**Exercise goal**
Every line from the one with "Task: Click the Vedat Milor display name" through the end of the material below, both ends included, should be transcribed exactly, without pictures.

BEGIN Dataset excerpts

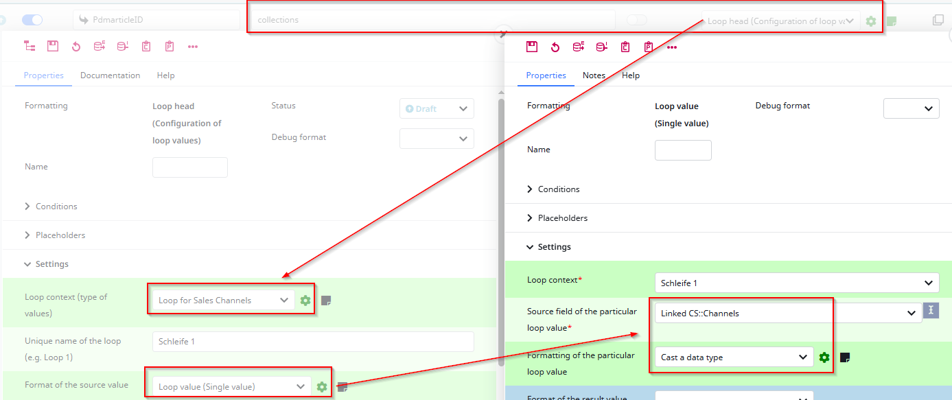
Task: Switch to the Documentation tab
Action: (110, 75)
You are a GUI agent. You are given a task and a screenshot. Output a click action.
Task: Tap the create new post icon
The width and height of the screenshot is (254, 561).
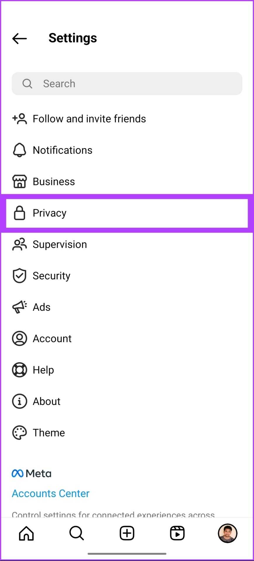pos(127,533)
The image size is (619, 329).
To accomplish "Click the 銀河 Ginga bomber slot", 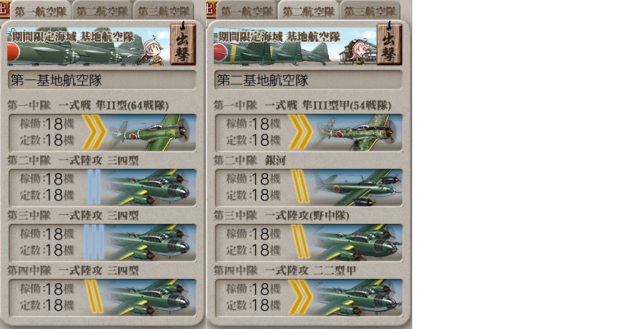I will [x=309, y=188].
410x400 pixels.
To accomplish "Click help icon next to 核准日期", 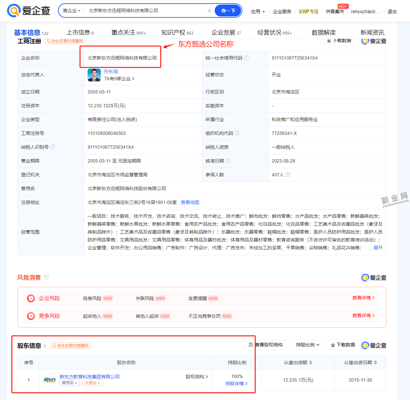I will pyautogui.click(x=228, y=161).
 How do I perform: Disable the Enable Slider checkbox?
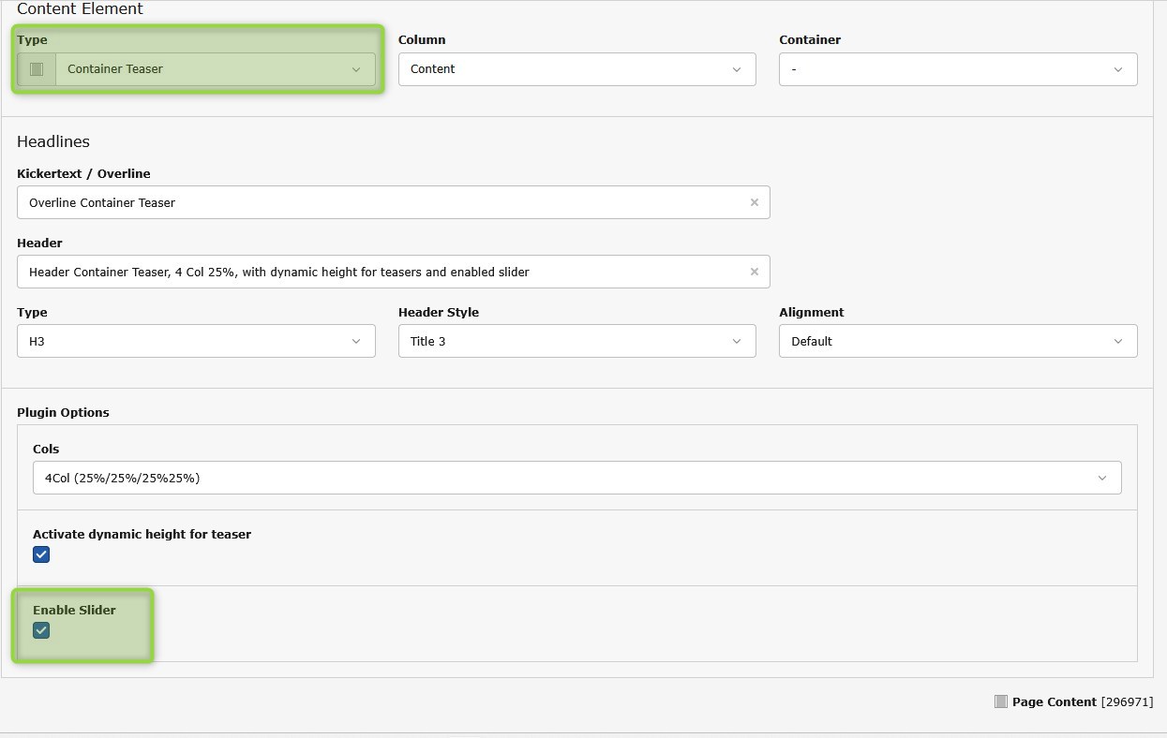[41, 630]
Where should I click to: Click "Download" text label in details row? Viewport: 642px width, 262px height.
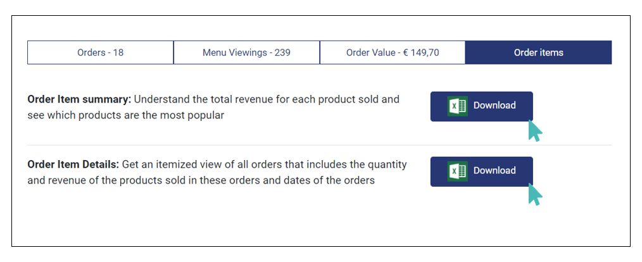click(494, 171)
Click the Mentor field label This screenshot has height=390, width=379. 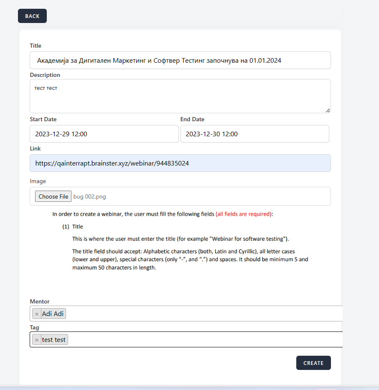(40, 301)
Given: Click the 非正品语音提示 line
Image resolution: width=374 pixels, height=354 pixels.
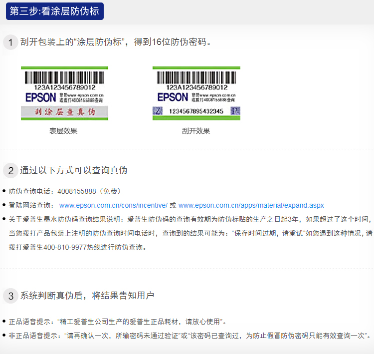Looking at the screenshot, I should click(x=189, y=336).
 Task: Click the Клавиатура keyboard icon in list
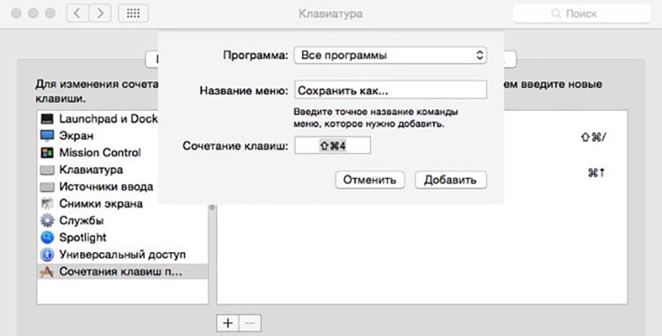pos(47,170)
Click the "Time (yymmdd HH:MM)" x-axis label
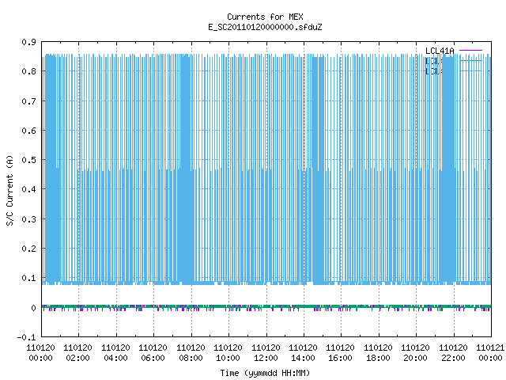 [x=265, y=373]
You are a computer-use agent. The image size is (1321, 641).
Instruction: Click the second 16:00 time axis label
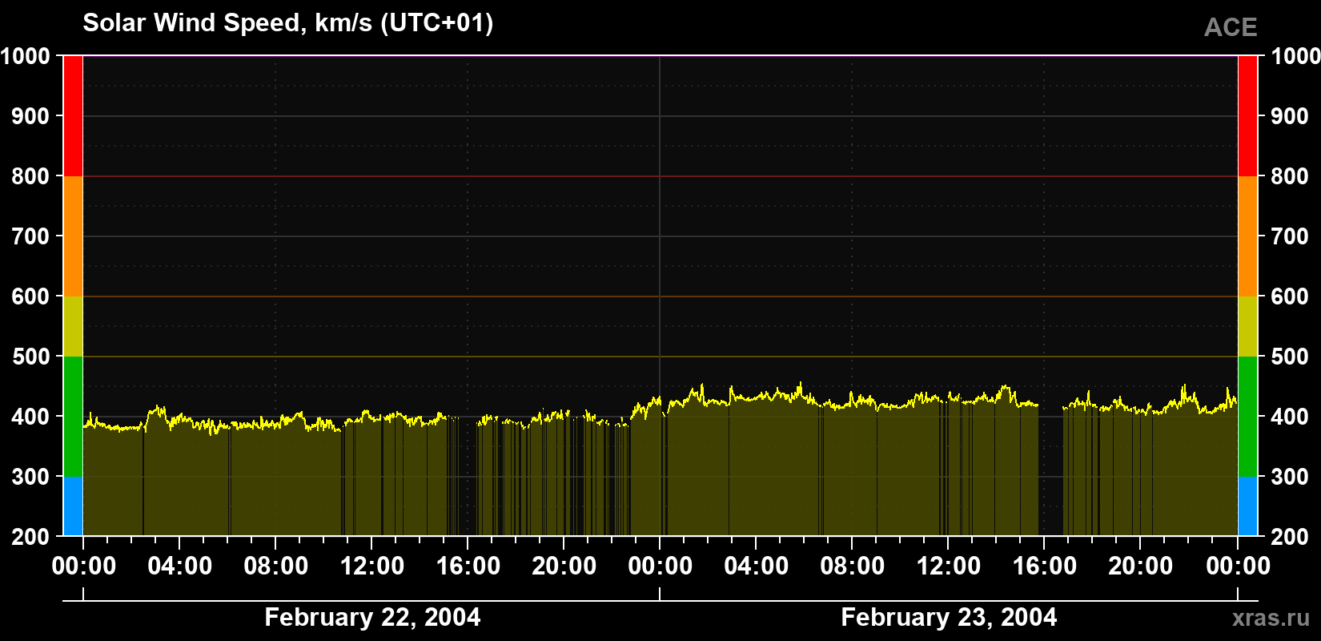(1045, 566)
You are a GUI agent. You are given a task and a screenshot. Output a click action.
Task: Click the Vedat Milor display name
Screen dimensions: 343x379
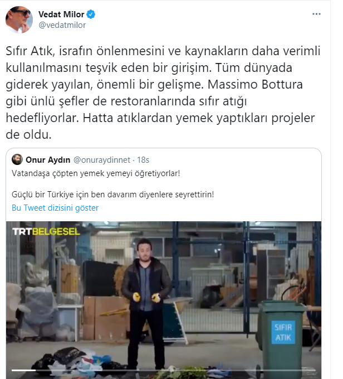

END Dataset excerpts

**Your response**
Task: Click the Vedat Milor display name
Screen dimensions: 343x379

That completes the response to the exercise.